During an investigation into the circumstances of the case, Acevedo-Fuller provided USADA with information about the supplement she declared on her doping control form. Acevedo-Fuller explained that she ingested a supplement sample packet, which she received from a trusted source before the competition. USADA confirmed that the sample packet did not list 1,4‐dimethylpentylamine or higenamine. However, the product information online, including the Supplement Facts label, confirmed the presence of prohibited substances in the supplement, and the product was already included on the High Risk List maintained on USADA’s online dietary supplement safety education and awareness resource – Supplement 411 (www.supplement411.org).

While all athletes have access to resources like Supplement 411 and the High Risk List, USADA determined that Acevedo-Fuller’s perceived level of risk and subsequent level of care in relation to supplements was reduced due to never having been in the Registered Testing Pool or having received formal anti-doping education.

Acevedo-Fuller’s nine-month period of ineligibility began on June 11, 2017, the date her positive sample was collected. In addition, Acevedo-Fuller has been disqualified from all competitive results obtained on and subsequent to June 11, 2017, including forfeiture of any medals, points and prizes.

In an effort to aid athletes, as well as all support team members such as parents and coaches, in understanding the rules applicable to them, USADA provides comprehensive instruction on its website on the testing process and prohibited substances, how to obtain permission to use a necessary medication, and the risks and dangers of taking supplements as well as performance-enhancing and recreational drugs.
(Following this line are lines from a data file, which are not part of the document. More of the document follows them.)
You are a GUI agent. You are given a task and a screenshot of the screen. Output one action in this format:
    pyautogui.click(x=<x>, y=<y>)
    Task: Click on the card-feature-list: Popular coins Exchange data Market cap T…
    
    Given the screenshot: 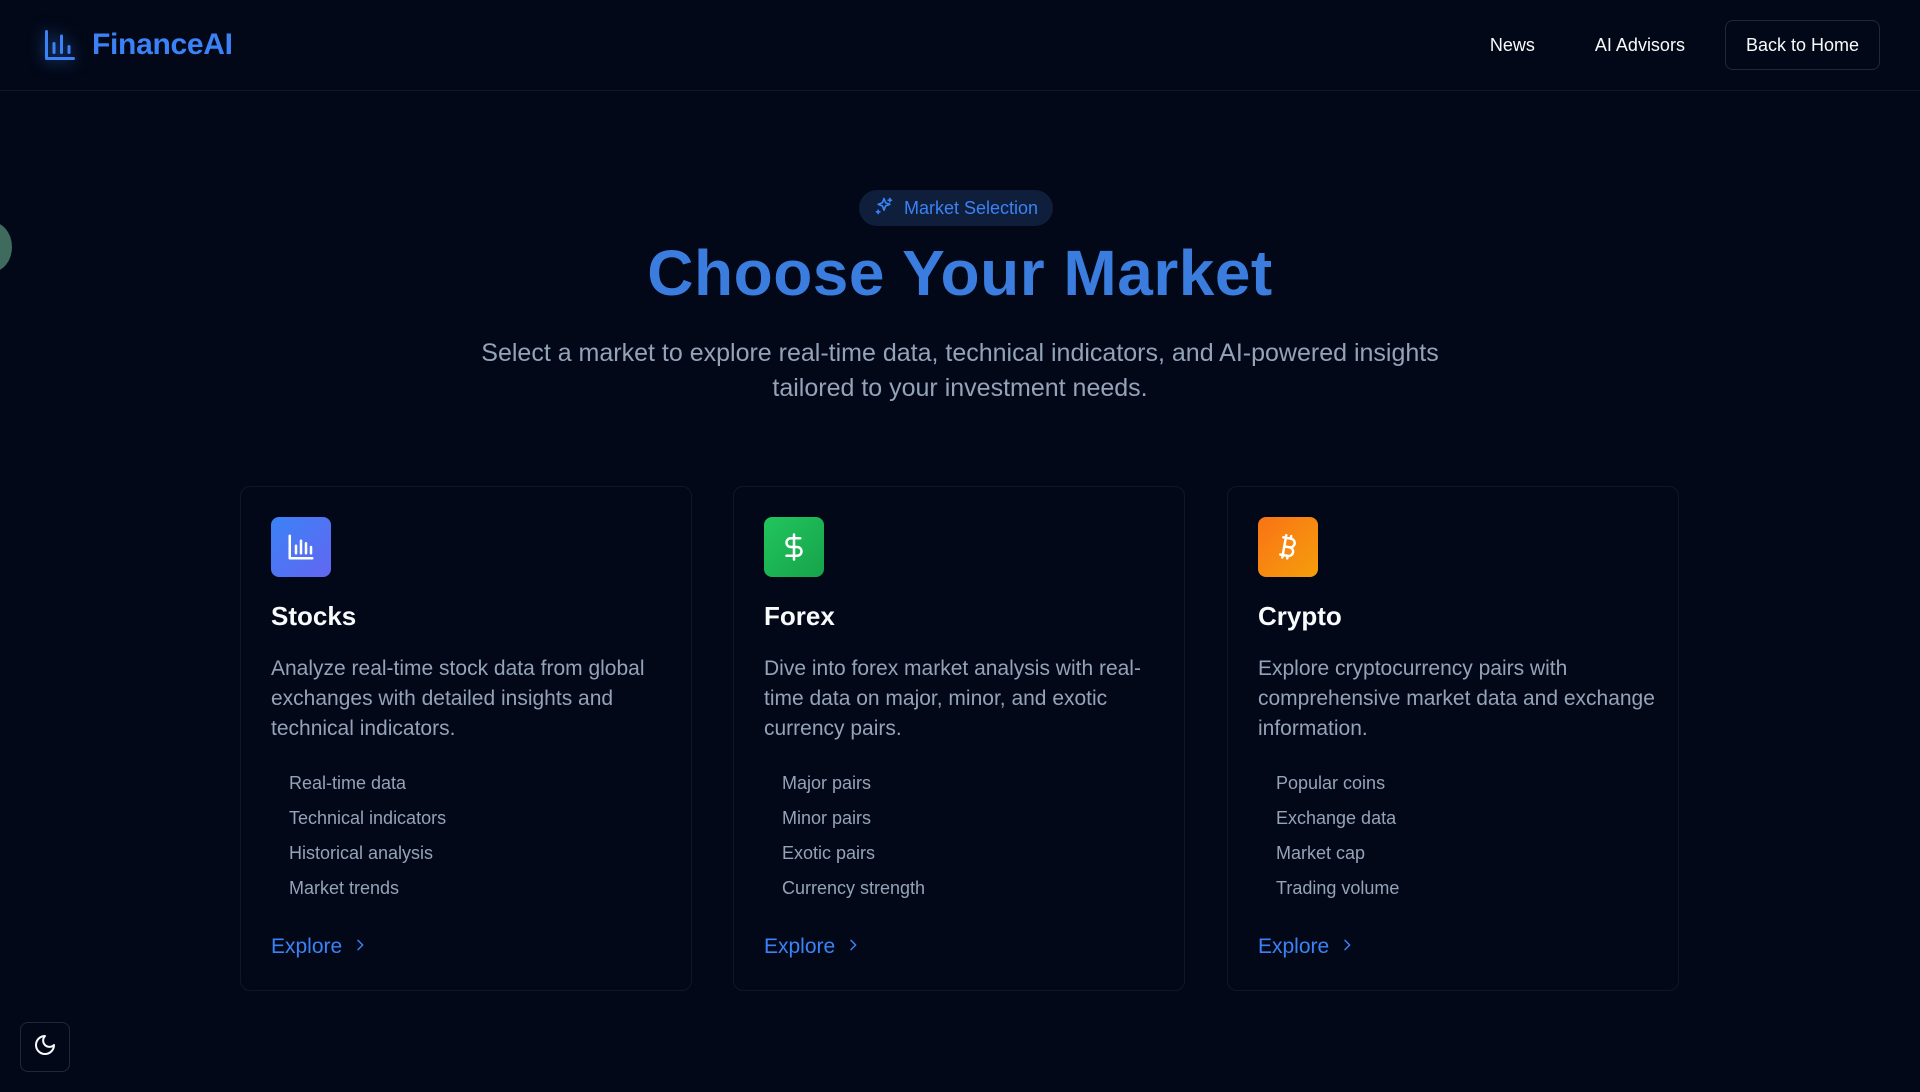 What is the action you would take?
    pyautogui.click(x=1453, y=836)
In addition, USADA manages a drug reference hotline, Global Drug Reference Online (www.GlobalDRO.com), conducts educational sessions with National Governing Bodies and their athletes, and proactively distributes a multitude of educational materials, such as the Prohibited List, easy-reference wallet cards, periodic newsletters, and protocol and policy reference documentation.

USADA is responsible for the testing and results management process for athletes in the U.S. Olympic and Paralympic Movement, and is equally dedicated to preserving the integrity of sport through research initiatives and educational programs.